** Instructions for the task **
If a line in the records below contains "agent", copy that line.

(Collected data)
:::
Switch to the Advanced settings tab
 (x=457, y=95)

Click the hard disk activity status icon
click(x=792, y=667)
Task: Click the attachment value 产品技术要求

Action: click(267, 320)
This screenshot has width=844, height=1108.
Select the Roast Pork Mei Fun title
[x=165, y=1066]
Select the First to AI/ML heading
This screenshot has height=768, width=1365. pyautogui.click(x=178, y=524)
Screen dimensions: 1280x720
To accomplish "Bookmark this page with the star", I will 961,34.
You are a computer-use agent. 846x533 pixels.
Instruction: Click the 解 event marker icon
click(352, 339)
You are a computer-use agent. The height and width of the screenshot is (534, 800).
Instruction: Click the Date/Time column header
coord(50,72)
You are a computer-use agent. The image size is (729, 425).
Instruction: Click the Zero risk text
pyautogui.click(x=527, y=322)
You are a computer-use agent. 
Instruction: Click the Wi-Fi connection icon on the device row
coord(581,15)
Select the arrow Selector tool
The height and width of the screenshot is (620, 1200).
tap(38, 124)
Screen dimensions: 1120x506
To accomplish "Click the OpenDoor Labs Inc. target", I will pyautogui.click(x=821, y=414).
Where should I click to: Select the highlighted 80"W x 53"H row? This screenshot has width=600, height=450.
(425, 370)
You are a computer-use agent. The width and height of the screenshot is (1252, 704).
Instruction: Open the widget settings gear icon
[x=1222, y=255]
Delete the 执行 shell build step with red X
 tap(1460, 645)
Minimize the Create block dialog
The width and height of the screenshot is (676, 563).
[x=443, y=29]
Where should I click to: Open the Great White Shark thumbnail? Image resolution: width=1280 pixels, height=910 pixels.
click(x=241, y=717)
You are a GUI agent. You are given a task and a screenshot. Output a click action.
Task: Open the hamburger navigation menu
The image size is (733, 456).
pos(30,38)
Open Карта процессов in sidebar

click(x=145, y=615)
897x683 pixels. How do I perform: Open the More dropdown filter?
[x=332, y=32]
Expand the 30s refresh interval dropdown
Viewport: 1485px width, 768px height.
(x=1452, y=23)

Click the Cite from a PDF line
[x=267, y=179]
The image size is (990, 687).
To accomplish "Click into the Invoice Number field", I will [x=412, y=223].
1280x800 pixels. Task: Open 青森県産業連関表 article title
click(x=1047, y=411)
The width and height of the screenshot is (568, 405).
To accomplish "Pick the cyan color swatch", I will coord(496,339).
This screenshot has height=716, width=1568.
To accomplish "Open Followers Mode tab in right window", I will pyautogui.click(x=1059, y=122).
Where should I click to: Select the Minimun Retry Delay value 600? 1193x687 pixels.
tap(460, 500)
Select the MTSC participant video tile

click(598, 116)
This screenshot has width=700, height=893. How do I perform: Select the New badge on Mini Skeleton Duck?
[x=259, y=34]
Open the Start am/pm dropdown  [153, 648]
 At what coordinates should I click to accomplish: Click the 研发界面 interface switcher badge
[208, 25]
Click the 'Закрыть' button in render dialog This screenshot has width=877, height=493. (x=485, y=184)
:::
** Output for this exercise **
You are a computer-use agent. 846x533 pixels.
You are a computer-use agent. The height and width of the screenshot is (534, 800).
You are a computer-use agent. The image size is (729, 425).
You are a computer-use agent. 
You are a computer-use agent. The width and height of the screenshot is (1252, 704).
You are a GUI agent. You are given a task and a screenshot. Output a click action.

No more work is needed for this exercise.